W402 Twenty to Ten: Centromere Loss and Retention during the Descent of Maize from a Tetraploid Ancestor

Date: Monday, January 16, 2012
Time: 2:05 PM
Room: Sunrise
Hao Wang , Department of Genetics, University of Georgia, Athens, GA
Jeffrey L. Bennetzen , University of Georgia, Athens, GA
Although centromere function is highly conserved in eukaryotes, centromere sequences are highly variable. Only a few centromeres have been sequenced in higher eukaryotes because of their repetitive nature, thus hindering study of their structure and evolution. Conserved single-copy sequences in pericentromeric regions of sorghum and maize were found to be diagnostic characteristics of adjacent centromeres.

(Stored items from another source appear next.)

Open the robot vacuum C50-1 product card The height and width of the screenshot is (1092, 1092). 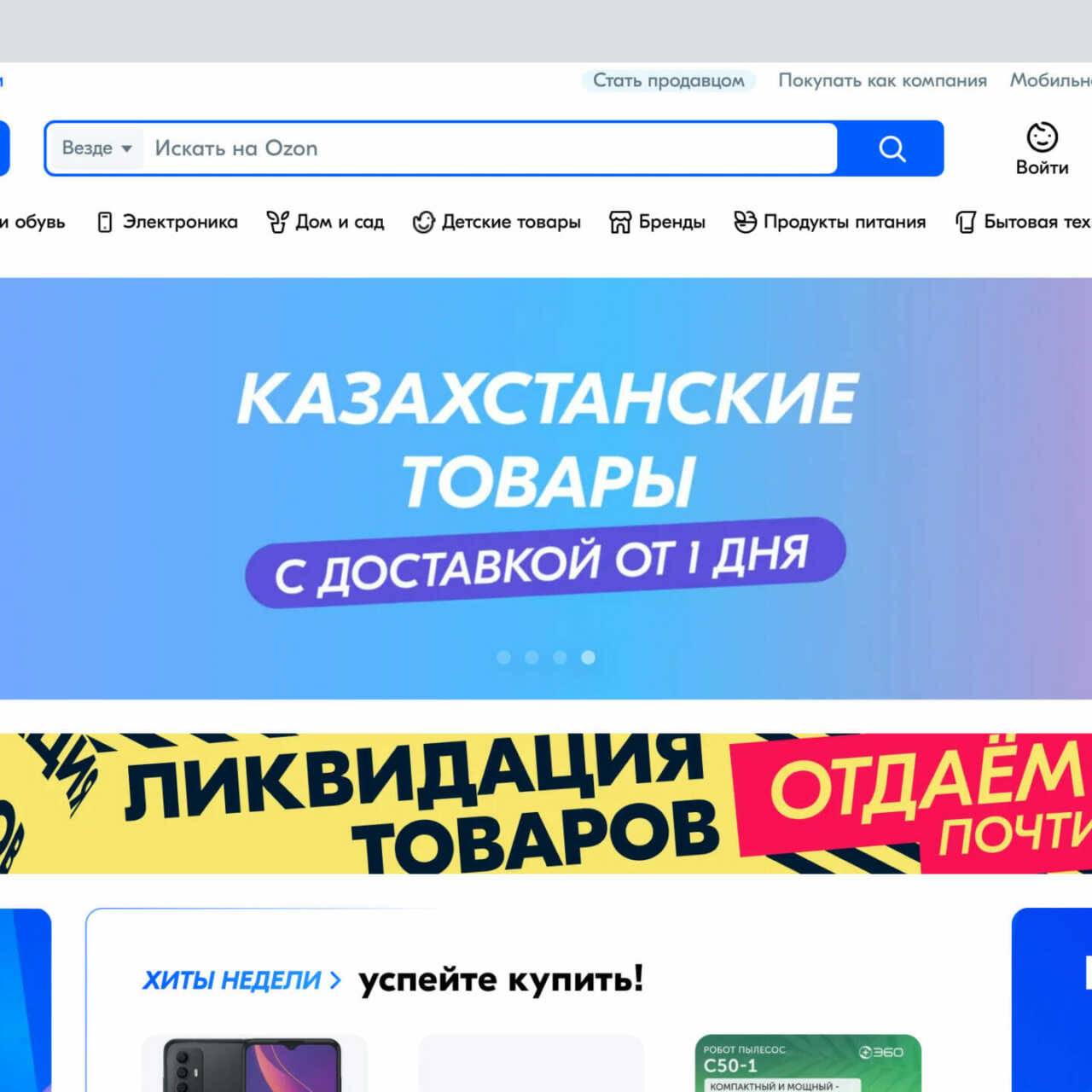(809, 1063)
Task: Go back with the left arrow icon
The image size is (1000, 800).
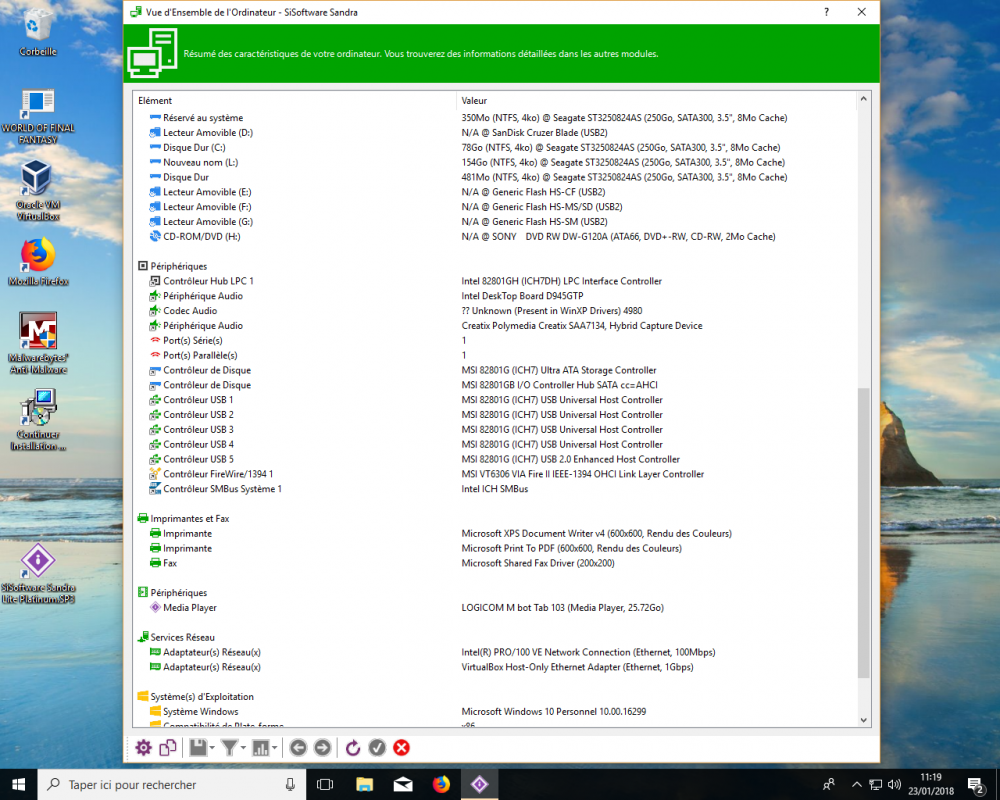Action: [297, 747]
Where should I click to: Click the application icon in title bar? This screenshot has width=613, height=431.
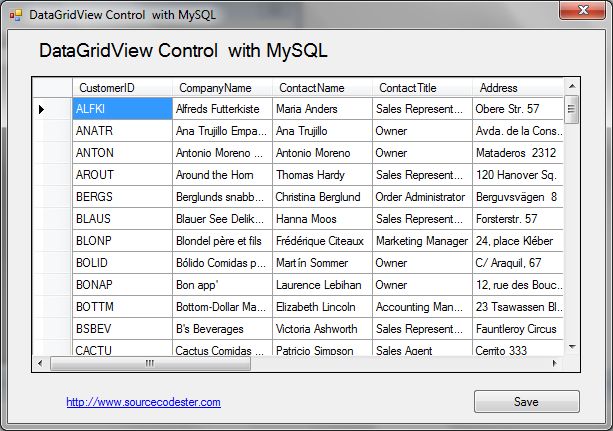[15, 15]
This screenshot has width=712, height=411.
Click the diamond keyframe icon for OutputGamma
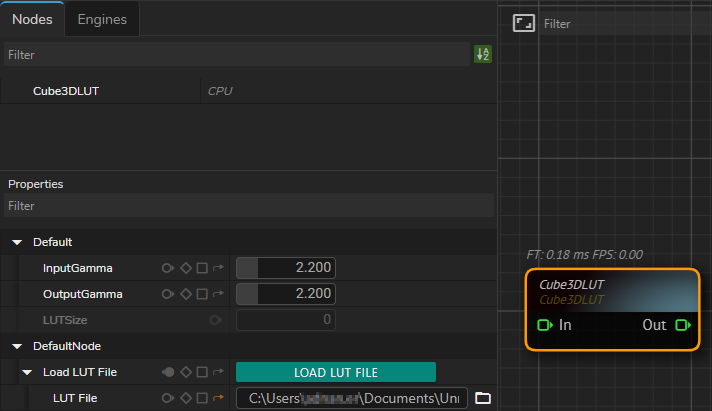click(185, 294)
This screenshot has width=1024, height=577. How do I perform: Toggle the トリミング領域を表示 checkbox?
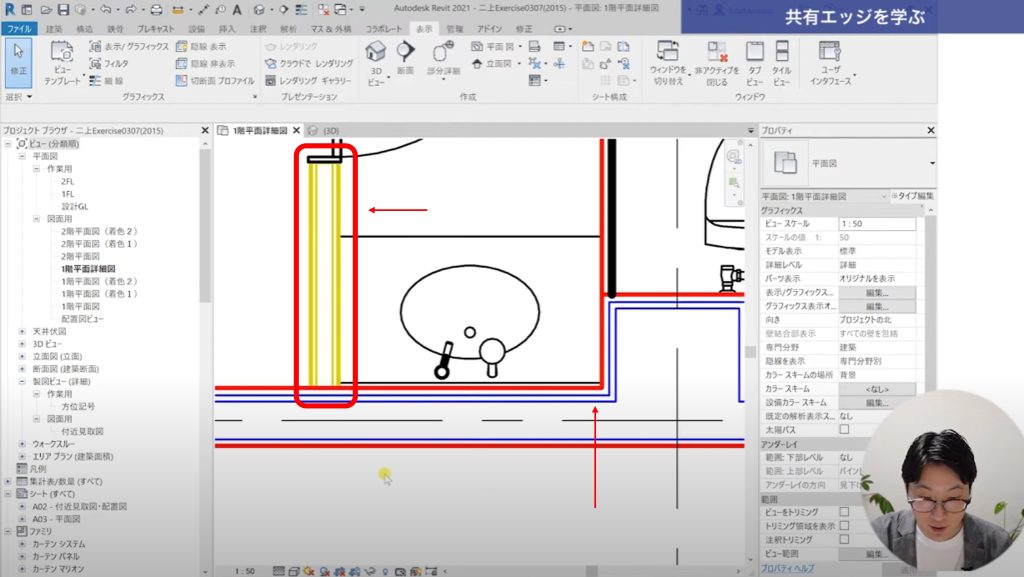(x=844, y=525)
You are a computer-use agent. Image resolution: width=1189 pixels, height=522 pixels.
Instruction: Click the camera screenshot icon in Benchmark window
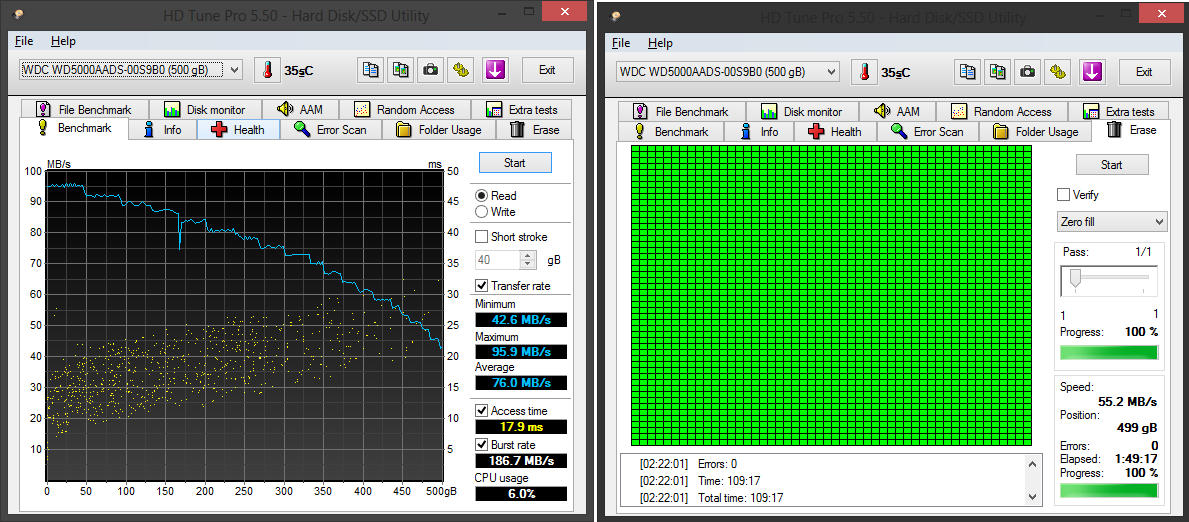[x=430, y=70]
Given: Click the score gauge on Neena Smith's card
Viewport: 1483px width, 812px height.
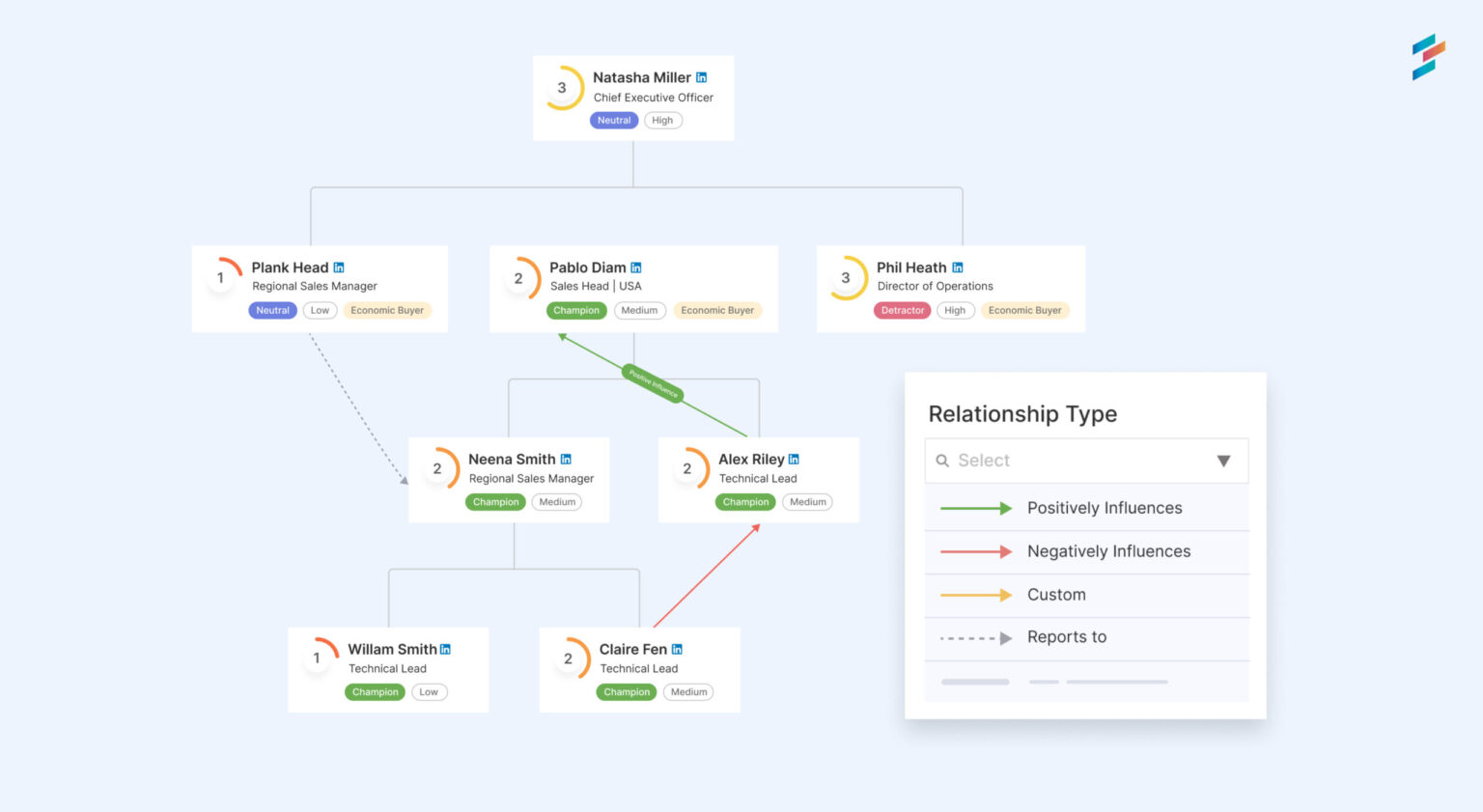Looking at the screenshot, I should [437, 468].
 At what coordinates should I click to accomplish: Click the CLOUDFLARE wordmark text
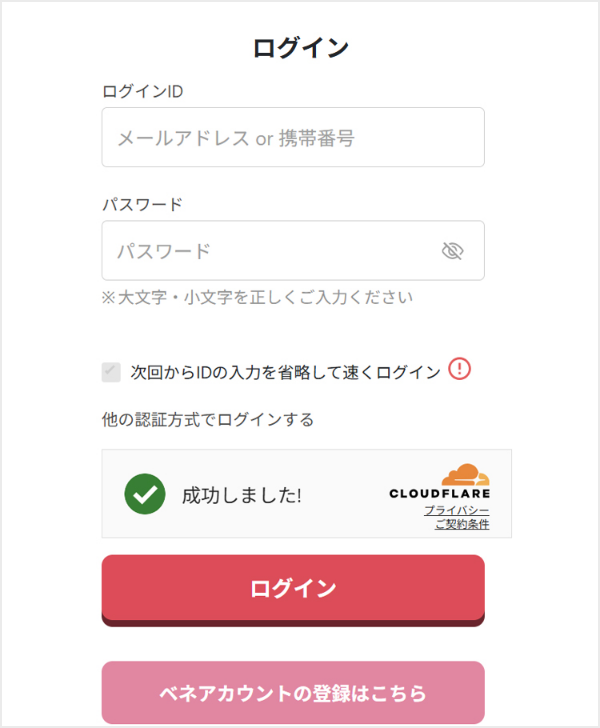[x=440, y=493]
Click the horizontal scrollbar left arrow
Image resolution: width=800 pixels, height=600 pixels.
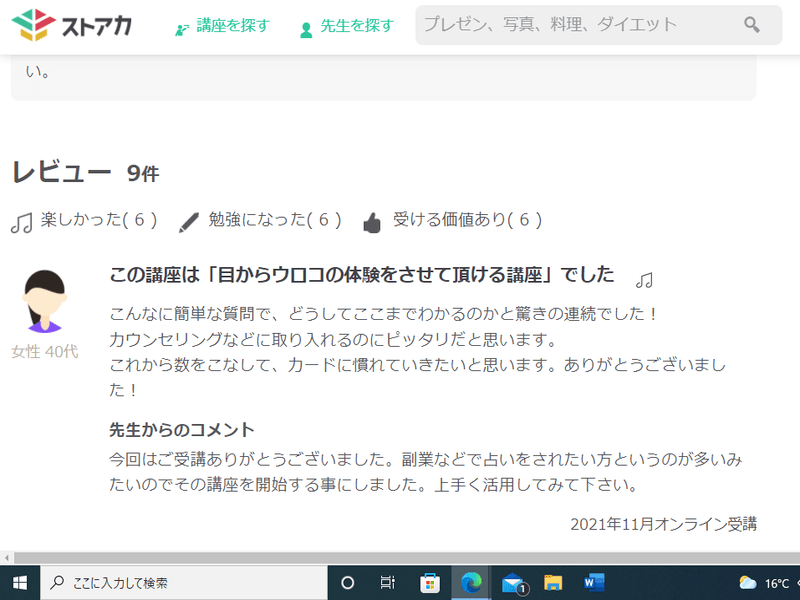[x=6, y=557]
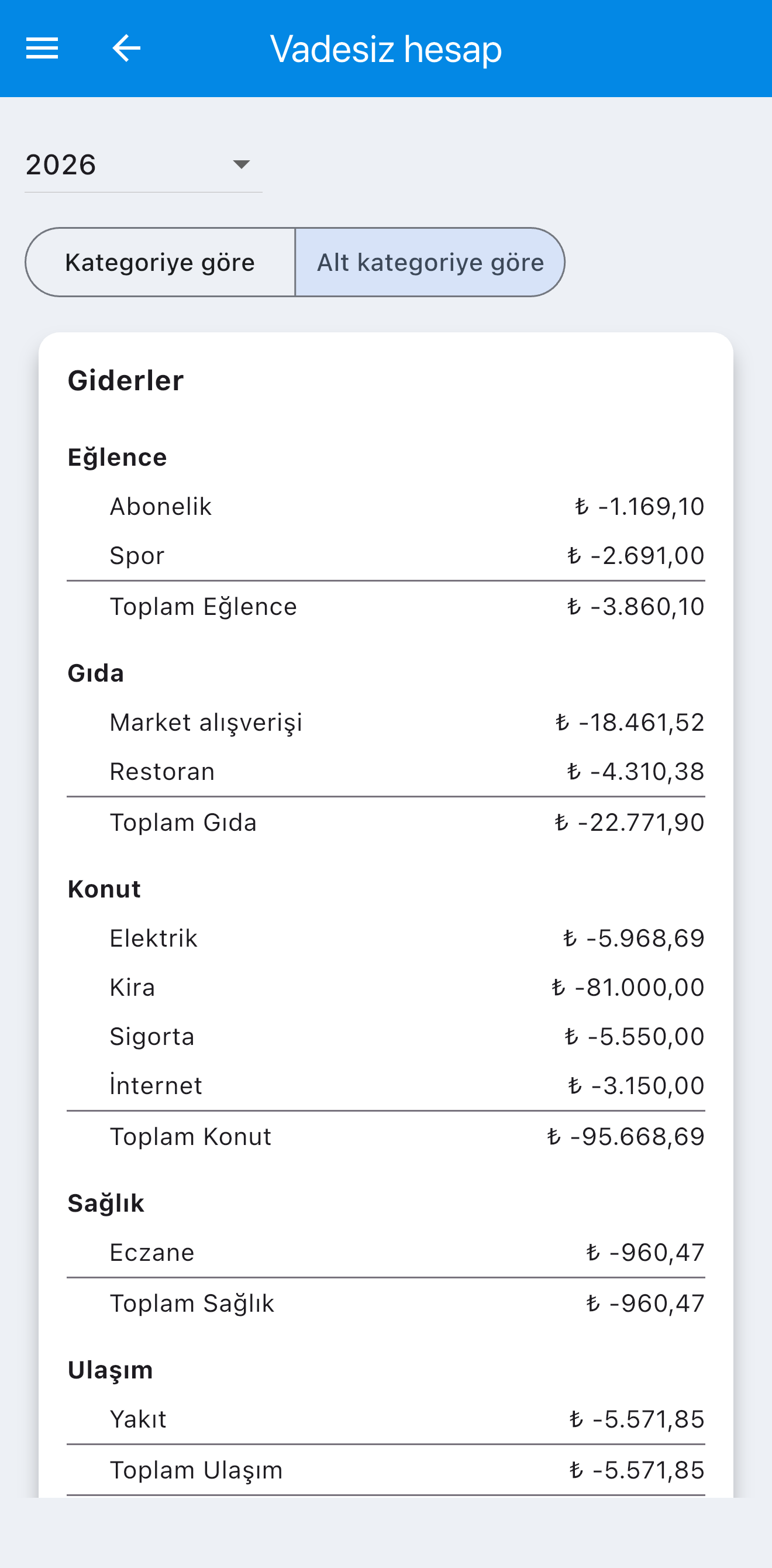This screenshot has width=772, height=1568.
Task: Tap the Giderler section heading
Action: (125, 380)
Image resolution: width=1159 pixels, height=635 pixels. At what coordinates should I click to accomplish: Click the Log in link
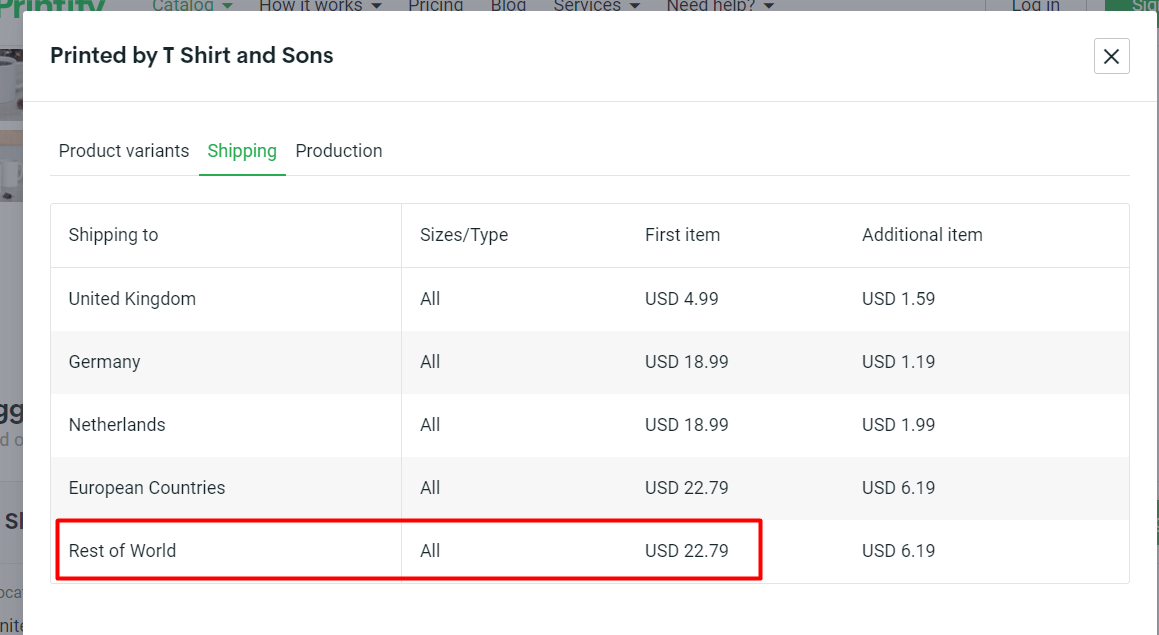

By analyzing comparative map data and centromeric/pericentromeric sequences of sorghum, maize and rice, the major evolutionary events related to centromere dynamics were discovered for the maize lineage after its divergence from its common ancestor with sorghum. (i) Remnants of ancient centromeric/pericentromeric regions were found for the 10 lost ancestral centromeres. (ii) Five cases of long distance, intra-chromosome movement of centromeres/pericentromeres were detected in the retained centromeres, with inversion the major process involved. (iii) The 12 major chromosome rearrangment events that led to maize chromosome number reduction from 20 to 10 were uncovered. (iv) Besides chromosome insertion near (but not always into) other centromeres, translocation and fusion were also found to be important mechanisms underlying grass chromosome number reduction. (v) Comparison of chromosome structures confirms the polyploid event that led to the tetraploid ancestor of modern maize.